James: Bub is the best familiar term! You definitely beat Joe and I in #BigGameJamFightWhoIsGunnaWin. So I will be sure to challenge you to a rematch: #BigGameJamFightWhoIsGunnaWin2. Outside of just that micro-jam, it is neat to see how these hyper small game jams have the capacity to churn out cool projects. Do you think there is anything special about hyper small jams, opposed to just jamming alone or with friends outside a ‘jam’ setting?
Noah: We need to do #BigGameJamFightWhoIsGunnaWin2 for sure! Because of their size and relatively low maintenance, hyper small jams are able to focus in on tiny and weird niches. Personally, they inspire me to get really creative, because I am not competing to stand out in a big pool of entries. Instead, I am just making some neat and weird stuff with a few other neat creators. I have found that entering a jam with that carefree mindset almost always means I will be happier with what I make during the jam than I am with something I ‘try’ on.
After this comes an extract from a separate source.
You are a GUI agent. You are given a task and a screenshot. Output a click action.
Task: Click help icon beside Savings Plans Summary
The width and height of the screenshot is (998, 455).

The fast-paced and collaborative nature of group jamming is what makes jam games so special. Sometimes you have to drop features, leave development art in, compromise on ideas, or leave whole big decisions up to your teammates and trust that your collective collaborative vision will work out. Without a deadline and a general theme to fit your game within, it is easy to spend too long ‘perfecting’ everything, and often a lot of compromises you would have been forced to make are lost. The same goes for solo jamming. I much prefer working with others, because those collaborative ideas and compromises add so much more depth.